Brorson's observation in this paper, that it takes old cysts 4 weeks to convert to as many as 5 mobile spirochetes per cyst, may thus explain the clinically observed 4- week CYCLICITY in Lyme borreliosis (LB) - as well as the observed RELATIVE RESISTANCE to beta-laktam antibiotics, and SERONEGATIVITY !! - and it also explains the clinical observation, that in early LB of only 1-3 weeks duration (only young cysts), shorter antibiotic courses of 10-14 days duration may just about be effective in preventing relapses, while antibiotic treatment of late LB (old cysts) teoretically must be of at least 4 weeks duration, because one must treat long enough for all the oldest cysts to convert back to spirochetes and build their cell walls and thus be susceptible to a beta-laktam-antibiotic!!
APMIS. 1998 Dec;106(12):1131-41.
A rapid method for generating cystic forms of Borrelia burgdorferi, and their reversal to mobile spirochetes.
Brorson O, Brorson SH.
Department of Microbiology, Vestfold Sentralsykehus, Tønsberg, Norway.
Mobile Borrelia burgdorferi were transferred to distilled water (10(6) per ml). The cultures were observed by dark field microscopy (DFM), interference contrast microscopy (ICM) and transmission electron microscopy (TEM). 95% of the spirochetes were converted to cysts after 1 min, and after 4 h no normal mobile borreliae were observed. When transferred to growth medium (BSK-H), the cysts became smaller and more irregular, and were filled with organic substances. After 1 day, 1-5 thin structures sprouted from the cysts. They continued to grow in both length and thickness until they attained a normal spirochetal structure. Finally, these new-born spirochetes detached from the cysts, by which time their mobility had become normal. The present method for producing large amounts of cystic forms of B. burgdorferi is well suited for further studies of this unique microbe.
PMID: 10052721 [PubMed - indexed for MEDLINE]
Excerpt from discussion section:
The cysts observed in our study seem to resemble the spheroplast-L-forms
observed by other researchers (11, 35), which seem to have defects in their cell
wall manifested by resistance towards beta-lactam antibiotics (16).

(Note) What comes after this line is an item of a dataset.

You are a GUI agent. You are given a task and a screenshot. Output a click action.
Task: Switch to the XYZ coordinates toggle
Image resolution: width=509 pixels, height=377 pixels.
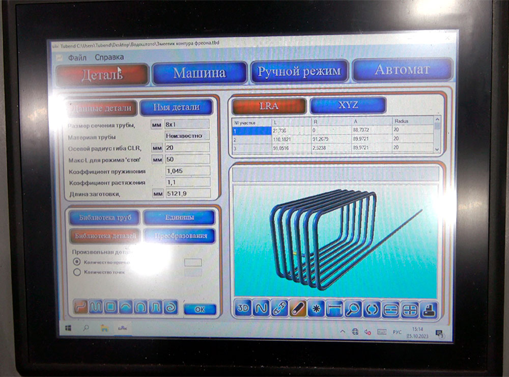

Since the conversion from normal mobile spirochetes to cystic
forms occurred very rapidly, complete absence of cell wall as in
L-forms is dubious, but the similarity with L-forms is shown by the inability to
retain their original shape.
The biological activity of the cystic forms was confirmed by the step by step development to normal mobile spirochetes in BSK-H medium, and also indicated by the presence of RNA in 5-week-old cysts due to red-orange staining with acridine orange (pH 6.4) (Fig. 4b). This seems to be a new observation in the development of B. burgdorferi (20). Bruck et al. (35) also illustrated biological activity by incorporation or S-methionine in the cysts (spheroplast). The creation of as many as five spirochetes from each cyst may explain why the generation time was shorter for production of mobile spirochetes from cysts compared to that for normal mobile spirochetes cultivated conventionally. The generation of the normal mobile spirochetes which were converted from cysts was somewhat variable in the sense that they sometimes seemed to need a long stationary period before exponential growth occurred. Whether cysts are converted to normal mobile spirochetes or not depends strongly on the growth medium used, and possibly also the generation time.
It seems as though normal mobile spirochetes are developed from the dense core structures or the cyst by being "fed" with core substances as the "infant-spirochete" protrudes from the cyst. The development of vegetative bacteria from dense L-forms has been suggested as a method for Enterococcus faecalis to convert from L-forms to vegetative forms (40). The observation by TEM that blebs transformed into thin filaments leads us to speculate that these filaments develop to normal mobile spirochetes. If so, the blebs have to contain enough genetic material to synthesize a new bacterium (22).
Old cystic forms of B. burgdorferi require prolonged cultivation to convert to normal mobile spirochetes (4 weeks as opposed to 9 days for young cysts). Similar cystic forms may occur in the human organism (11, 14, 15), and they may explain the long periods or latency, resistance to antibiotics, negative serological results (3-7, 10, 12, 13, 25), and low PCR sensitivity (5, 8, 10). For these reasons it is important to examine the antigens of the envelope of the cysts. DNA sequences for PCR analysis, and the cysts sensitivity to antibiotics and other chemicals. It may be hypothesized that antigenic variation in B. burgdorferi (19, 41) occurs inside the cyst while the microbe is protected against external stress, and therefore antigens detected on the cyst envelope in vitro differ from the ones present in vivo. In conclusion, we believe that the present method for rapid and easy generation of stable cysts will be a useful tool in further research on B. burgdorferi."